Exosphere-Mediated Migration of Volatile Species On Airless Bodies Across the Solar System
Jordan K. Steckloff, David Goldstein, Laurence Trafton, Philip, Varghese, Parvathy Prem

TL;DR
This study models how surface-bound exospheres enable volatile species to migrate on airless bodies in the Solar System, revealing conditions for their formation, retention, and implications for surface features and volatile transport.
Contribution
It introduces a simple free molecular model to analyze exosphere formation and retention, predicting volatile behavior and surface features on various Solar System bodies.
Findings
Callisto's CO2 exosphere could be maintained by ~7 hectares of exposed ice.
Iapetus's dark region likely has sub-resolution water ice exposures.

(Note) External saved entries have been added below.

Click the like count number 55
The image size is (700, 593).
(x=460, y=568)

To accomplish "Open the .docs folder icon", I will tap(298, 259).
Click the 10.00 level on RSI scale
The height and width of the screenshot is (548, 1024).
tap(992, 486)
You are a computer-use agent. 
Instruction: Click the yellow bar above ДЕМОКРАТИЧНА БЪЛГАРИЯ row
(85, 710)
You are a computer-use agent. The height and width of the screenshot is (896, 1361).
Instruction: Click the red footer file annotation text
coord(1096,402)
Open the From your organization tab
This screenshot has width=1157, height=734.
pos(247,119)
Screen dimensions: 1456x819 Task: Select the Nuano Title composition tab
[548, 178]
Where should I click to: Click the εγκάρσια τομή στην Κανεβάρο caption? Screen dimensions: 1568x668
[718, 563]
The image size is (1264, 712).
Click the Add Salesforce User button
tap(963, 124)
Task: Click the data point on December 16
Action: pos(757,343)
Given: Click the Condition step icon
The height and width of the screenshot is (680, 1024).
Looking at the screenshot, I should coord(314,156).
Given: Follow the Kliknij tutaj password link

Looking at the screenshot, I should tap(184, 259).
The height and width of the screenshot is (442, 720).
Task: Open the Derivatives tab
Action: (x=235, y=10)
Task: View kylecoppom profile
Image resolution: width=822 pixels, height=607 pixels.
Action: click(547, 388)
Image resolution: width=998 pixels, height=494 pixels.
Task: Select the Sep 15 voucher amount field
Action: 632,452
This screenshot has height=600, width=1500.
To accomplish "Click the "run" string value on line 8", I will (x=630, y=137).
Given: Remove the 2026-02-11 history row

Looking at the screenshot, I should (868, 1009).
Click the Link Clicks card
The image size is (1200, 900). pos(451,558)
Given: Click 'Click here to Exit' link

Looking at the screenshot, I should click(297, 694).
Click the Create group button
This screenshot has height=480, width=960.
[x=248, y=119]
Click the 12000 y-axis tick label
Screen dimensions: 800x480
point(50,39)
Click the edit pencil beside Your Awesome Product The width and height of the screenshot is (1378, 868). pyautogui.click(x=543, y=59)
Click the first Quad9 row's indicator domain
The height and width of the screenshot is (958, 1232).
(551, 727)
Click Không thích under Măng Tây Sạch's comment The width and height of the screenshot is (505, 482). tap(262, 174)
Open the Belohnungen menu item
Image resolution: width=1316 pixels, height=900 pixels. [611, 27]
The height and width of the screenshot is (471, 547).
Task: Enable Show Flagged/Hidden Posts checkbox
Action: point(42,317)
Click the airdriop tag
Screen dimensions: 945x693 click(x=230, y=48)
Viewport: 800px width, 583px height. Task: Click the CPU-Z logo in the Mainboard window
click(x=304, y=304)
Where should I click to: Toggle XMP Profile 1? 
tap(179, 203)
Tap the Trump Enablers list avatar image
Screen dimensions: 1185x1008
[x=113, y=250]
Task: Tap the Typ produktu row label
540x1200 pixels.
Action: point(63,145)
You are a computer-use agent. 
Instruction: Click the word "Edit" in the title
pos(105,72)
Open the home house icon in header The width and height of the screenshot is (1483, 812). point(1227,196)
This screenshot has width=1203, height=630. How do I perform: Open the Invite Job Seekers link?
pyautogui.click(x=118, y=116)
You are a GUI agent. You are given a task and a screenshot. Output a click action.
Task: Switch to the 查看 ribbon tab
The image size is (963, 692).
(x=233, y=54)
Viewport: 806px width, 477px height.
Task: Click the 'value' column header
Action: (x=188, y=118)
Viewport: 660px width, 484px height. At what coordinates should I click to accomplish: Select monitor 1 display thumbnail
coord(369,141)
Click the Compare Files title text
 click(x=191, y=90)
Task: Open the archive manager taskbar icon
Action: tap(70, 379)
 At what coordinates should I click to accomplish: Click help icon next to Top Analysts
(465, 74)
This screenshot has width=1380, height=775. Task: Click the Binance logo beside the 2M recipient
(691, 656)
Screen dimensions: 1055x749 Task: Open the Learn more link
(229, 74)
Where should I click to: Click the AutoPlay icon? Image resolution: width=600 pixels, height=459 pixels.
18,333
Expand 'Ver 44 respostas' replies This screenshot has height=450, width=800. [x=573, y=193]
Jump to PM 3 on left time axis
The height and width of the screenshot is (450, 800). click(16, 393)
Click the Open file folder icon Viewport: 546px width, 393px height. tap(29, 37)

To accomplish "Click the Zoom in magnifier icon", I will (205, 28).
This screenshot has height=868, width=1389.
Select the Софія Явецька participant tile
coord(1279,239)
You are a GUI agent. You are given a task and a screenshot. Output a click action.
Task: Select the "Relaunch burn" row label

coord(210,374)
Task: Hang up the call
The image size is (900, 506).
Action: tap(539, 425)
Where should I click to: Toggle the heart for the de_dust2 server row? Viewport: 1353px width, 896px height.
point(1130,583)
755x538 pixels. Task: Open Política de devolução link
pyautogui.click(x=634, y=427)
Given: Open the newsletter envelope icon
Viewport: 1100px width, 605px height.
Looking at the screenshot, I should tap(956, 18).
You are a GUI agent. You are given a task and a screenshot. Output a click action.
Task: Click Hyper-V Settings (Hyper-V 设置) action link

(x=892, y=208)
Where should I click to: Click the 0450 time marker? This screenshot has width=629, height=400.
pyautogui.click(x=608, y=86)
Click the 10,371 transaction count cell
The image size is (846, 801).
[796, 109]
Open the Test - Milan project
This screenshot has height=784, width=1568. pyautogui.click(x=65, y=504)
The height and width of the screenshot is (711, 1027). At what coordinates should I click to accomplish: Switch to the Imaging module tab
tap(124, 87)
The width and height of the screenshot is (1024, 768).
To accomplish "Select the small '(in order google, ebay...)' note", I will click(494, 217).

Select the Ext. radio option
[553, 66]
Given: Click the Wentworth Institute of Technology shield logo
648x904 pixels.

Uranian moons' CO2 deposits may originate from magnetospheric or endogenous sources.
Abstract
Surface-bound exospheres facilitate volatile migration across the surfaces of nearly airless bodies. However, such transport requires that the body can both form and retain an exosphere. To form a sublimation exosphere requires the surface of a body to be sufficiently warm for surface volatiles to sublime; to retain an exosphere, the ballistic escape and photodestruction rates and other loss mechanisms must be sufficiently low. Here we construct a simple free molecular model of exospheres formed by volatile desorption/sublimation. We consider the conditions for forming and retaining exospheres for common volatile species across the Solar System, and explore how three processes (desorption/sublimation, ballistic loss, and photodestruction) shape exospheric dynamics on airless bodies. Our model finds that the CO2 exosphere of Callisto is too dense to be sustained by impact-delivered…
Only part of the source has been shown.